__Petunjuk Tugas__: Berdasarkan teks bacaan tentang kepala keluarga sebagai nakhoda, jelaskan penyebab perahu bisa pecah menabrak karang.

__Teks Bacaan__:
━━━━━━━━

Tepat seminggu yang lalu tanggal lima bulan
Januari tahun dua ribu sembilan belas merupakan waktu yang sangat berharga bagi
sebuah hubungan sebagai kepala keluarga. Hari itu tepat usia tiga puluh tiga
tahun, usia yang sudah tidak lagi remaja usia peralihan menuju sangat dewasa.
Kepala keluarga yang baik merupakan idaman bagi sebuah bahtera rumah tangga,
dimana setiap tarikan nafas menentukan arah perahu dan layar berkembang. Mau
dibawa kemana hubungan kita ? lirik lagu populer yang pasti pernah mendengarnya
baik ketika suka maupun duka. Karena hidup harus punya visi bukan ?.
Kepala keluarga sang nahkhoda pembawa arah
perahu besar (baca:rumah tangga) merupakan figure yang tidak sekedar satunya
kata dan perbuatan penuh tanggungjawab. Sebagai seseorang yang terus berusaha
memperbaiki kebaikan-kebaikan diri sang nahkhoda selalu dihadapkan dengan
berbagai rintangan gelombang laut dan ombak yang semakin tidak terkendali.
Layar sobek dan perahu bisa menjadi pecah menabrak karang, akibat terbatasnya
jarak pandang bisa juga karang menghadang tanp diduga karena matinya
sonar-sonar signal pembaca rintangan lautan luas.

━━━━━━━━

__Bahan yang Disediakan__:
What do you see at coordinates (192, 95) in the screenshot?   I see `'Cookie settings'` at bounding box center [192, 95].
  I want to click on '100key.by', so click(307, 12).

━━━━━━━━

__Jawaban Lengkap__: Perahu bisa pecah menabrak karang akibat terbatasnya jarak pandang. Selain itu, karang juga bisa menghadang tanpa diduga karena matinya sonar-sonar pembaca rintangan lautan luas.